Until yesterday, I'd have said the descriptive bits were just my own voice, but now I don't know. Characters' speech has always taken on the voice of the character (which hasn't always matched what it should be, if I know they're American or Welsh or something, it doesn't necessarily take on that accent in my head.) But I was less aware of plain prose doing so.

I listen to a lot of Radio 4, so I expect there's some influence from those voices I hear all the time. It's not something I'm fully aware of, though there is always a voice.

Aramox · 28/11/2022 08:45

I can't imagine hearing a voice reading the words! Wow. Fascinating. Before print times lots of people would have read texts out loud, even to themselves, so it's more authentic really.

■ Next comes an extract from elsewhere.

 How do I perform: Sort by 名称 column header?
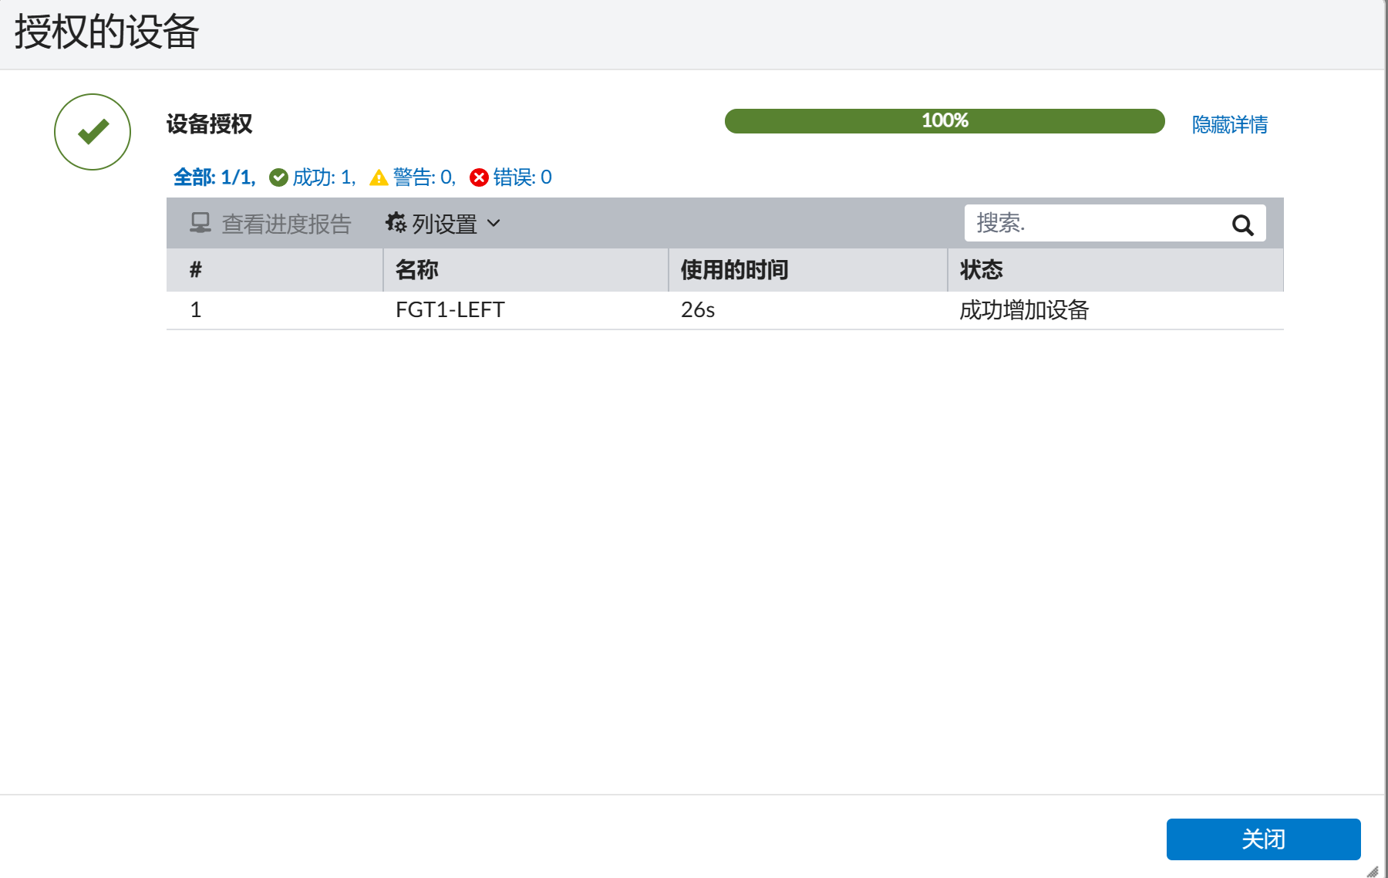pos(417,270)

IHeartGeneHunt · 28/11/2022 08:50

I hear the words, and I hear the dialogue in different voices, whilst seeing the pictures like a film.

BertieBotts · 28/11/2022 08:57

I read very fast (about 50% faster than average according to Kindle - a 4 hour book will generally come down to about 2.5 hours) - this is much faster than I could speak, but still hear it as a voice. How strange to think these might be mutually exclusive.

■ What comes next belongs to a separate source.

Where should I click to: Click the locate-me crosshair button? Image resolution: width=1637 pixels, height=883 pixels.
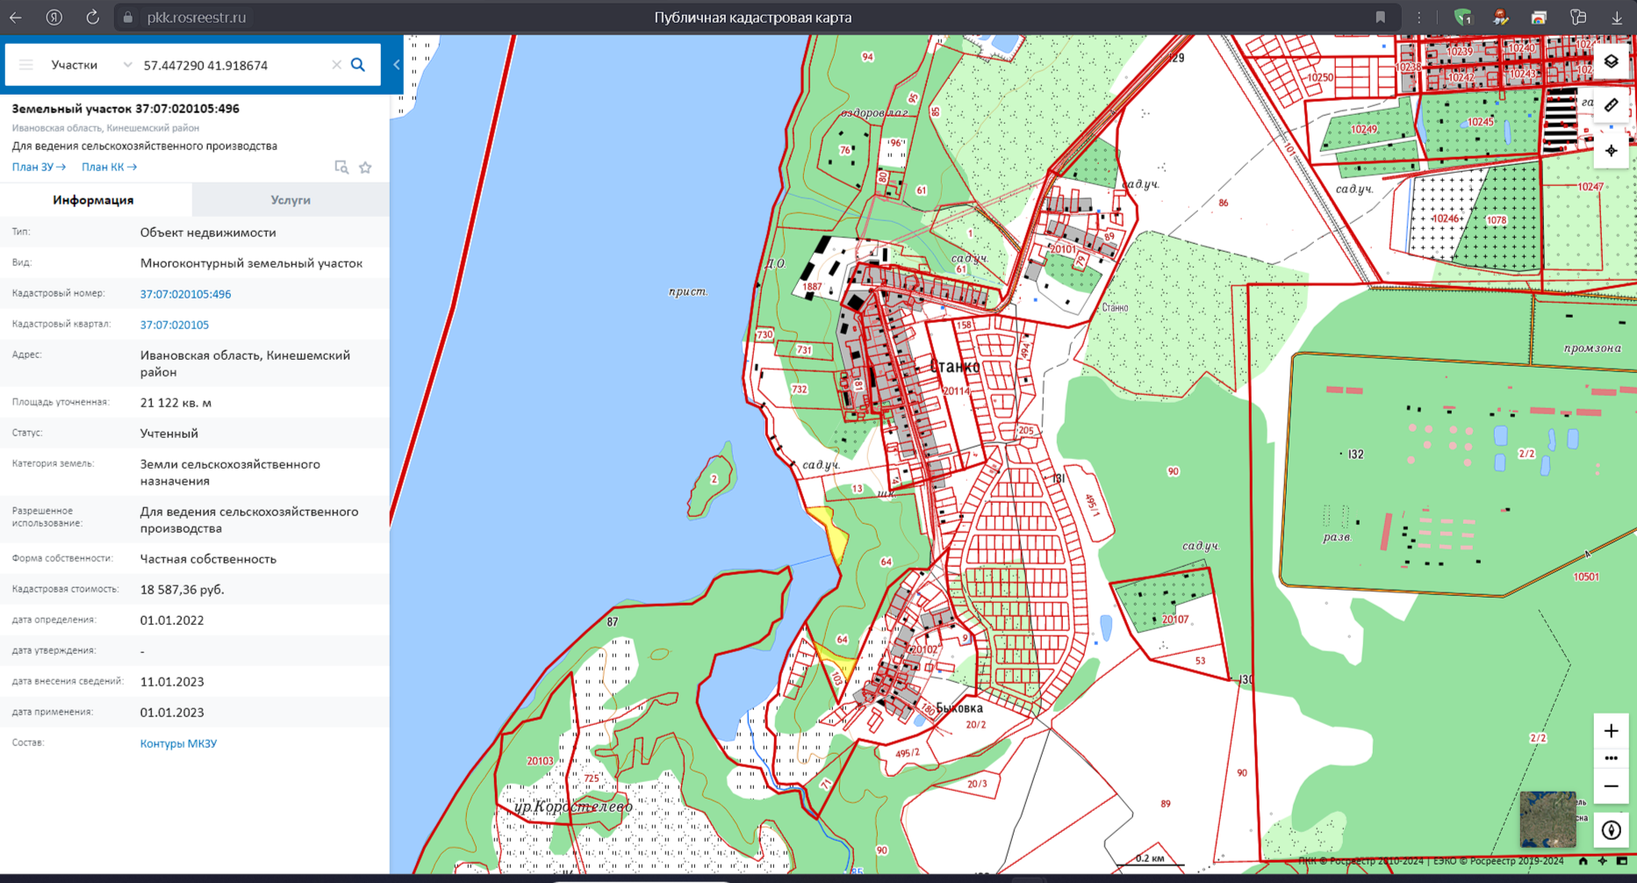(x=1611, y=151)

I often but not always see a little scene like in a film. It's why adaptations are usually disappointing as nothing is as I imagined it!

dragonbreaths · 28/11/2022 09:14

I love reading and see a whole film in my head. My son is autistic and has never enjoyed reading - he doesn't see anything in his mind when he reads. its just words on a page to him.

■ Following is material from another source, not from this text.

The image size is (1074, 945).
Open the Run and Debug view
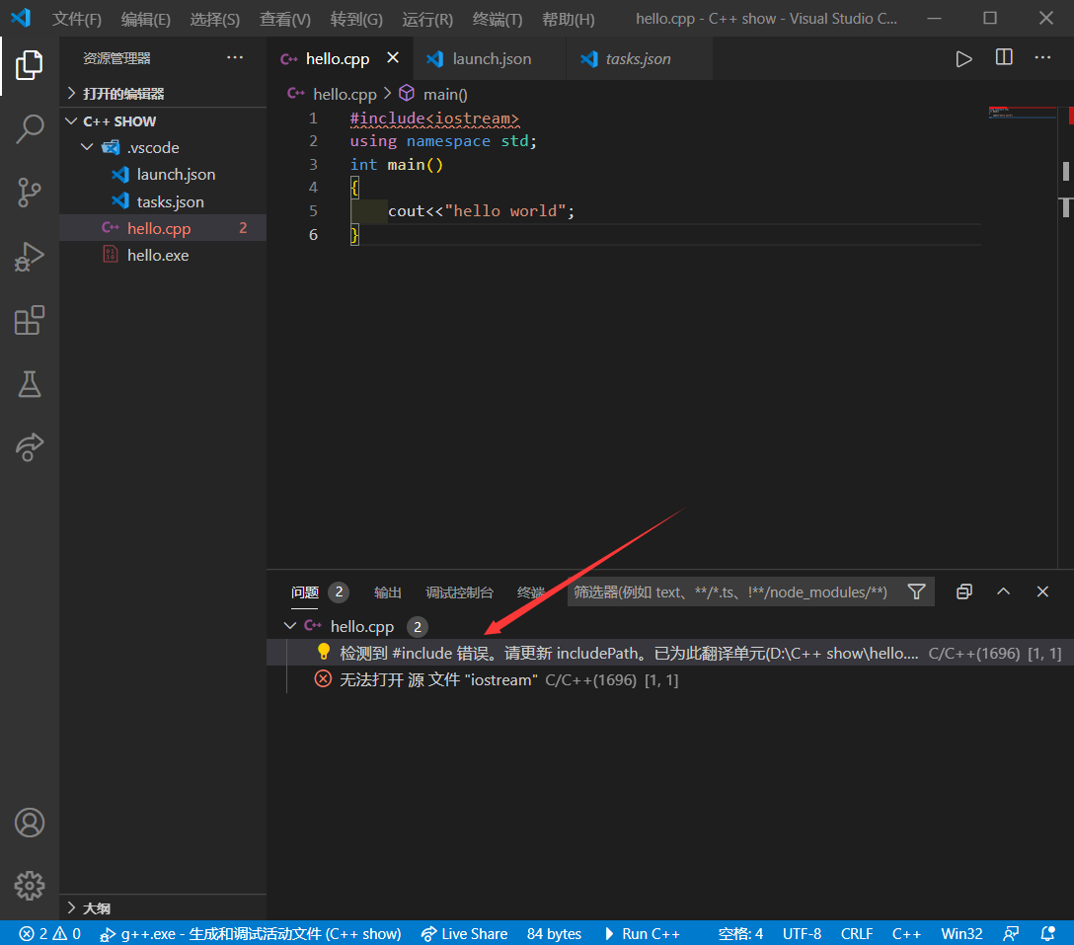(30, 256)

SleepingStandingUp · 28/11/2022 09:28

IHeartGeneHunt · 28/11/2022 08:50

I hear the words, and I hear the dialogue in different voices, whilst seeing the pictures like a film.

Basically, this. A good book, when I think back in it, it's hard to remember if it was a book or a movie because the visuals are so clear to me and characters talk their words in my head and I read the rest in my head and "hear" it.

Posters like @Aramox , is it generally quiet inside your head?

I can't do audio books, my brain wanders and I'm the total opposite to this I also find that often when reading aloud I produce all the right words but don't take in the meaning, if I read inside its easy to read and not absorb. If I'm proofing or it's important I at least have to mumble it out loud to make sure I get it

fdgdfgdfgdfg · 28/11/2022 09:57

I don't hear anything, the information just gets absorbed.

I've got Aphantasia though so can't picture things in my mind, so while my partner says she has a film going on in her head when she reads, there's nothing like that for me.

I can hear songs etc, in my head though, so it's not that I can't do dialogue, I suppose that without the pictures my brain just can't be arsed acting out the words.

MeMyBooksAndMyCats · 28/11/2022 10:05

I hear words, different voices for different characters, I can also picture the settings and characters in my head like a film.